Cuando ello sucedió, dos familias de la escuela tuvieron las llamas cerca y casi lo pierden todo. “En esos días yo ponía el despertador cada hora para subir al techo y ver por dónde estaban las llamas, que de noche se veían y eran impresionantes. Con mi marido nos turnábamos para hacer guardia”, recuerda apenada.
Como consecuencia de ese incendio, hoy en la isla padecen de una invasión de ratas que salieron de entre las llamas para salvar sus vidas. Muchas están en la zona de bosques, pero algunas están cerca de graneros y algunas casas.
Para ellos, en la isla, los protocolos sanitarios no son nuevos. “Estamos acostumbrados higienizarnos las manos constantemente y a cambiarnos el calzado para entrar a la escuela o en nuestras casas porque aquí hubo mucho casos de Hantavirus en 2011 y lo tenemos incorporado como hábitos”, asegura.
Miriam cuenta que el viernes anterior a la cuarentena, en la escuela habían quedados sillas sin acomodar y algunos libros fuera de lugar. Pensaban llegar más temprano el lunes siguiente para acondicionar las aulas, pero no hubo más clases. “Cuando pasaron los primeros 15 días de la cuarentena y se extendió, hablé con los padres para que fueran a buscar las cosas de sus hijos a la escuela. En esa reunión pensábamos que para agosto las cosas estarían mejor”, admite apenada.
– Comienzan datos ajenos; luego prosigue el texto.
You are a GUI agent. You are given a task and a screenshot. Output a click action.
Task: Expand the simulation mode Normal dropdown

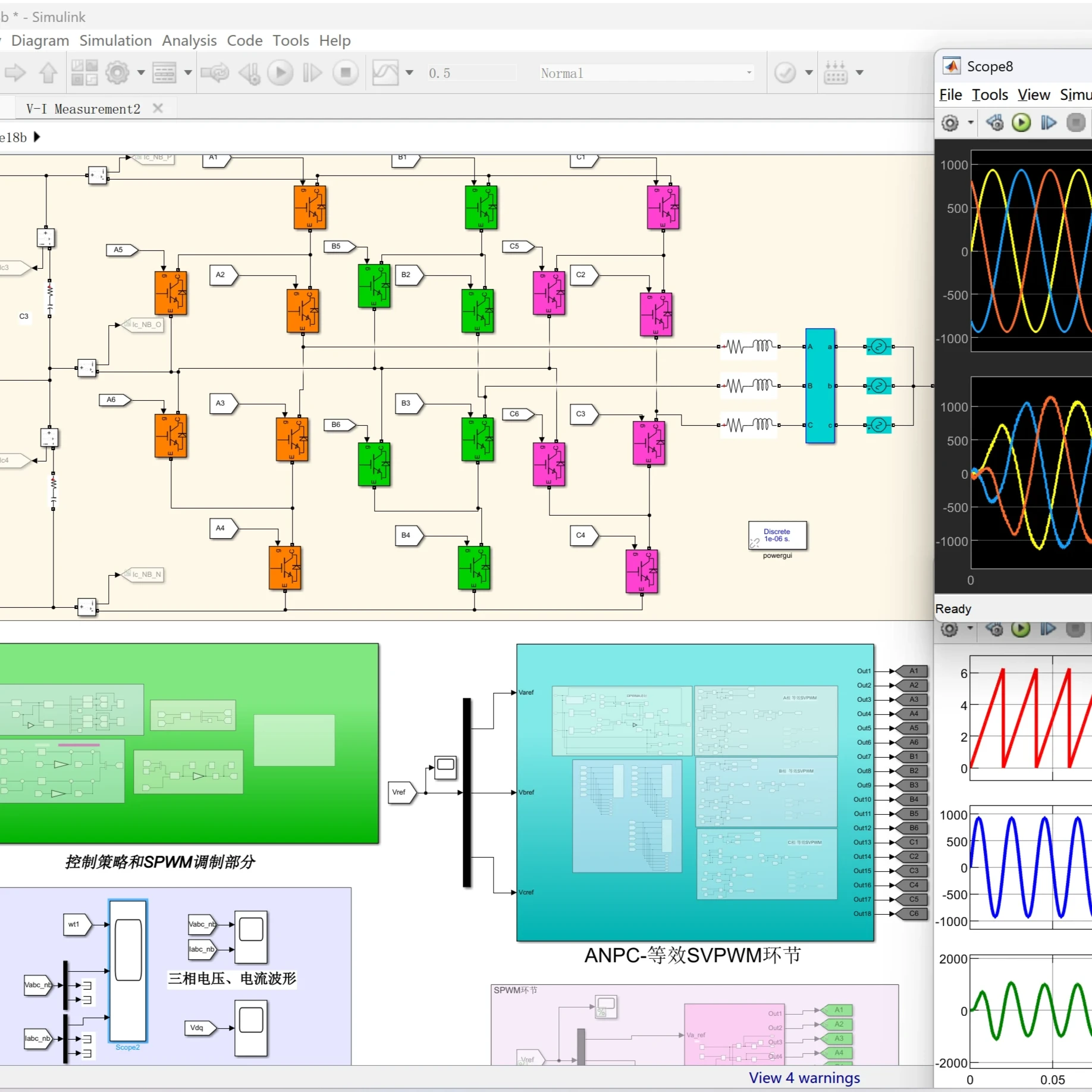(646, 73)
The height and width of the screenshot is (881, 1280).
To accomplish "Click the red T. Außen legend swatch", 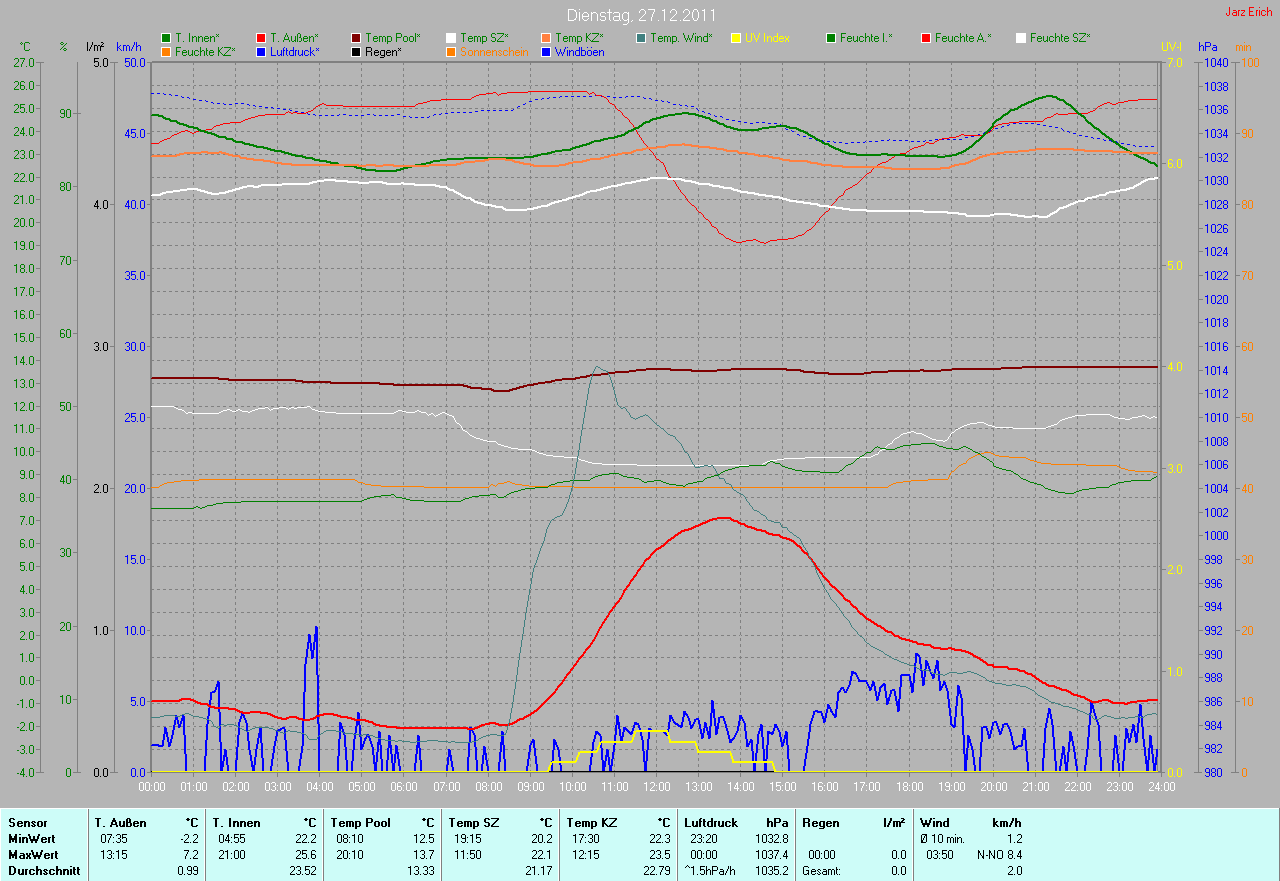I will pos(261,38).
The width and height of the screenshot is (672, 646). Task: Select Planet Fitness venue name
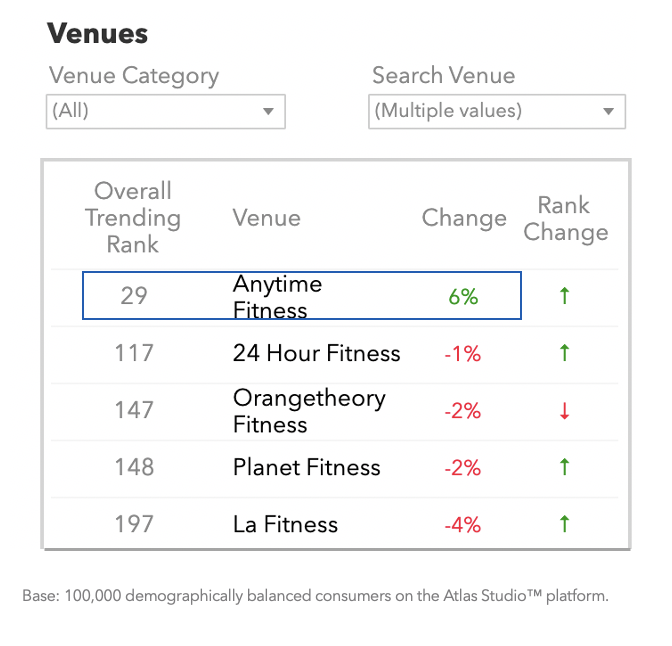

Luego de entregarles a los padres las zapatillas de sus hijos y demás pertenencias, Miriam y las demás maestras cerraron la escuela. Así permaneció por un mes, hasta que la directora volvió a chequear que todo esté bien.
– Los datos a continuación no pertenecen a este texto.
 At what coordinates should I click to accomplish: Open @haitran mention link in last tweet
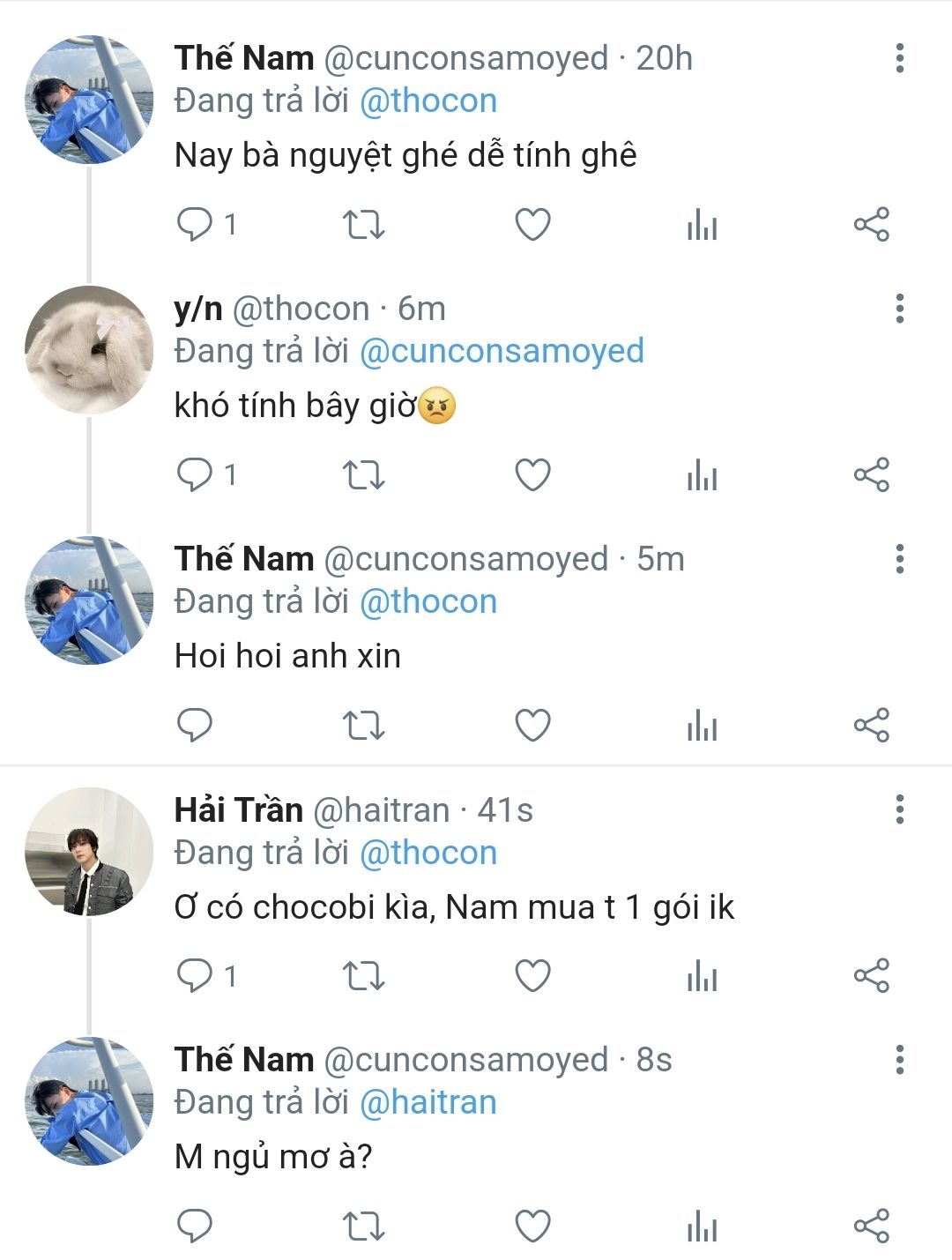pos(428,1102)
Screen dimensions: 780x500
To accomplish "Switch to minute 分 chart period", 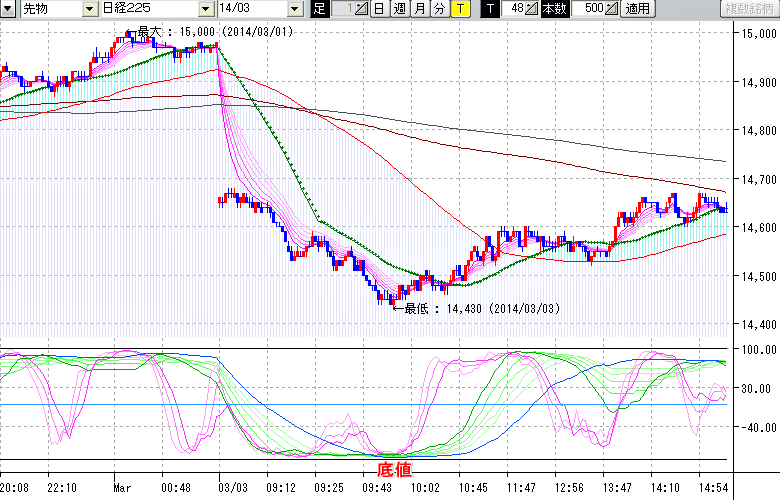I will [439, 9].

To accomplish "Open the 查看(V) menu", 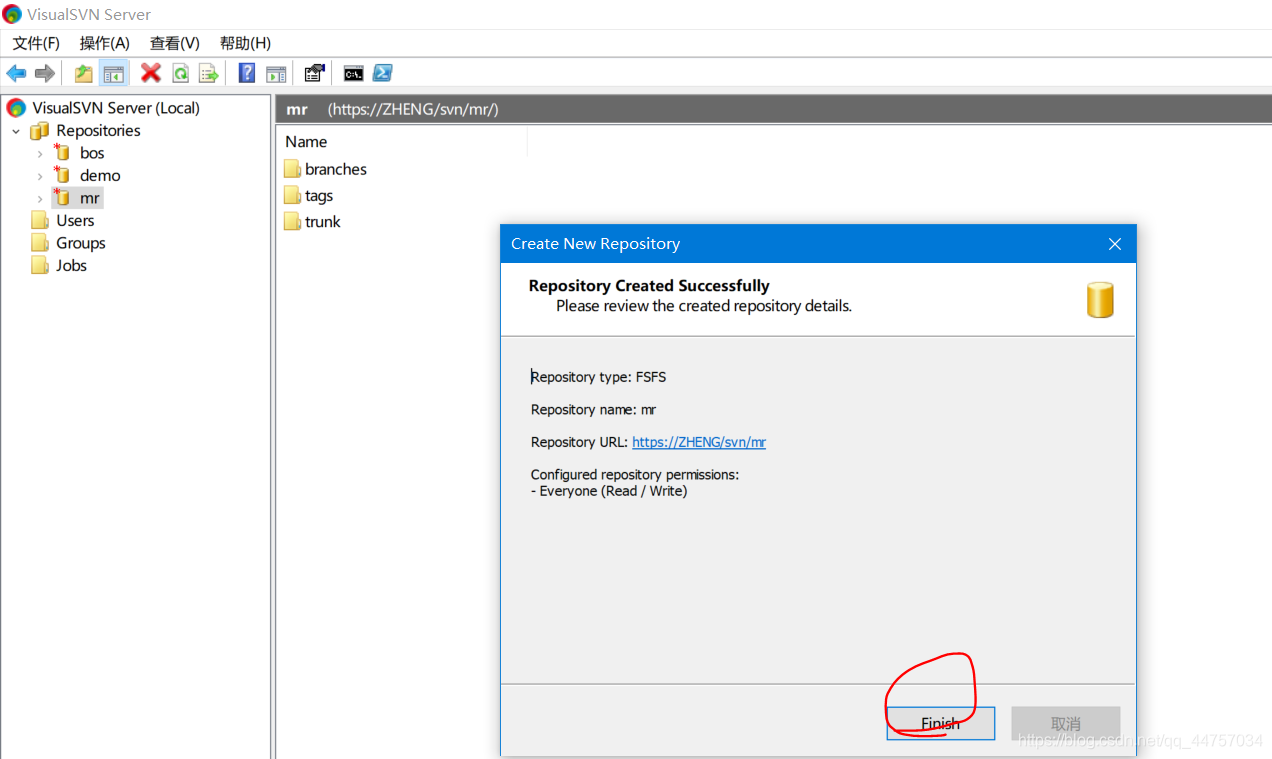I will pos(175,43).
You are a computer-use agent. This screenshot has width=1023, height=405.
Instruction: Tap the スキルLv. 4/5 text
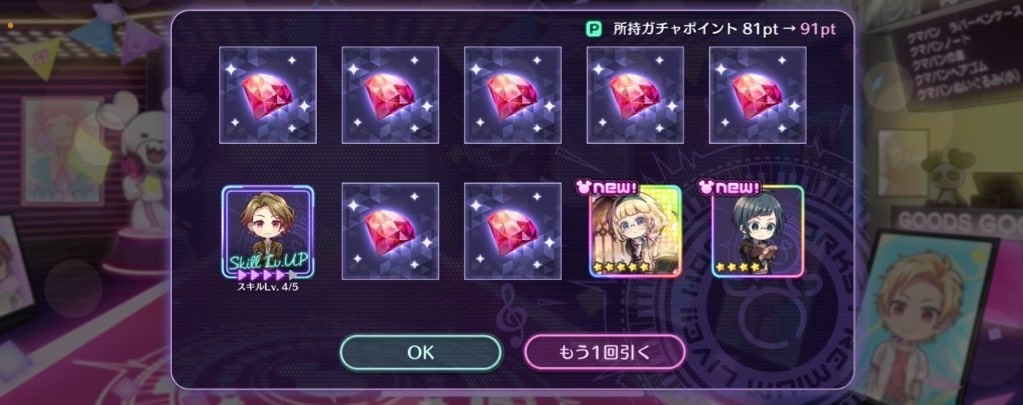pyautogui.click(x=267, y=285)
“Cuando puedo voy para ver que esté todo en orden, reviso todo... La primera vez que fui sentí una angustia tremenda, porque ese lugar siempre está lleno de risas y alegría, y estaba en silencio. A mis alumnos los conozco de bebés, en algunos casos fui maestra de sus madres, las vi crecer y luego embarazarse y los vi nacer a ellos, por eso somos una gran familia”, dice.